RE: Physical CPU? or multicore?

From: Amar Kumar Padhi <amar.padhi_at_gmail.com>
Date: Tue, 28 Apr 2009 18:04:31 +0400 (GST)
Message-ID: <89381.6511240927256123.JavaMail.seven_at_aomfe1p1>



We follow the below formula:-
Hyperthreading = approx 25% more power than one non-core Cpu. 2 cores = approx 40% more power than one non-core Cpu.

I arrived at the above based on some web posted benchmarkings and internal testing.

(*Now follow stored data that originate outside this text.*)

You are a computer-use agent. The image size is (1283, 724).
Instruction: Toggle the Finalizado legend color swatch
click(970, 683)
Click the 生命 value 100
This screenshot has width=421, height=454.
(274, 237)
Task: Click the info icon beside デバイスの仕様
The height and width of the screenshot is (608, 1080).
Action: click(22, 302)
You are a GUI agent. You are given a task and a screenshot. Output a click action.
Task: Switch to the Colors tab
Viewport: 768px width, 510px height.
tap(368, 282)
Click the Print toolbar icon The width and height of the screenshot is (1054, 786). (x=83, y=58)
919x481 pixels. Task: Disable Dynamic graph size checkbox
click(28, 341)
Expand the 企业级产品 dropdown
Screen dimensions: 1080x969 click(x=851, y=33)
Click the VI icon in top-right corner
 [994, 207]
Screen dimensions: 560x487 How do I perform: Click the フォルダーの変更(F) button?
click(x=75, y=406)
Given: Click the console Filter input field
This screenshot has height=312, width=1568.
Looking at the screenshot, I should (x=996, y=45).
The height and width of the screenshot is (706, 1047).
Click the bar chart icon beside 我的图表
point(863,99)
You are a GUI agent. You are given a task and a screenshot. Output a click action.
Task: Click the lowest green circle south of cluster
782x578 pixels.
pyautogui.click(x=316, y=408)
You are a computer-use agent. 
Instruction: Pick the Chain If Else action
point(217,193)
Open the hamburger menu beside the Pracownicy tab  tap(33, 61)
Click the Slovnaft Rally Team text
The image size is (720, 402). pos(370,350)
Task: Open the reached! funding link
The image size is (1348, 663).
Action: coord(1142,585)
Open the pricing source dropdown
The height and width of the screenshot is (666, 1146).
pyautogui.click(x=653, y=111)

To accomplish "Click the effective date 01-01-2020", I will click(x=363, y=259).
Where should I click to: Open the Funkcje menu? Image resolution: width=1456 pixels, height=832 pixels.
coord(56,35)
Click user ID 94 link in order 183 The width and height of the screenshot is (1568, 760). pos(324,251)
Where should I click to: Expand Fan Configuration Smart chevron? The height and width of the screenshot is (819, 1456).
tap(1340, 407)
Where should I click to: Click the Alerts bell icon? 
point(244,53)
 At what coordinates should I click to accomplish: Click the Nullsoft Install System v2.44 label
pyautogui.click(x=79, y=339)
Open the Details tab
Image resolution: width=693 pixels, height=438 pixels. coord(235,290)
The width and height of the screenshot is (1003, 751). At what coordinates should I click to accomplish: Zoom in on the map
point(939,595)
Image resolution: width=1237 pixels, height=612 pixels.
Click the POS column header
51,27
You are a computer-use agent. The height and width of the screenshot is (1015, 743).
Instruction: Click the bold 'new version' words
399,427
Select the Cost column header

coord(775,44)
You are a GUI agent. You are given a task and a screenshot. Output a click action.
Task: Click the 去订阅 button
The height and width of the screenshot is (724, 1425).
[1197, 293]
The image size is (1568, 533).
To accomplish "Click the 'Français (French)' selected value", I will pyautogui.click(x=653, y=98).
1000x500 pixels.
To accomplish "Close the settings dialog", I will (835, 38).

So, if you have eight cores, it would round up to about 5.5 standard Cpu power approx. No matter what the sales guys tell you, 8 cores on one socket is not equivalent of 8 non-core standard Cpus. On the other hand, 8 cores are much cheaper to buy compared to its equivalent 6 standard Cpus.

Thanks!
Amar
Www.amar-Padhi.com

-original message-

 Physical CPU? or multicore?
From: "Karl Arao" <karlarao_at_gmail.com> Date: 27-04-2009 15:23

 With the release of Intel (Nehalem) 5500 series, which is 45nm and I believe also supports multicore and hyperthreading. There are some things going on my mind..So from a single socket (Nehalem), quad core and HT enabled. You could see 8 processors when you do cat /proc/cpuinfo

 But, from the performance perspective. Which is better?

 Having 8 physical CPUs? Or Having 1 Physical CPU with quad core and HT enabled?

 (Well, we know the license implications of 8 physical CPUs).. :)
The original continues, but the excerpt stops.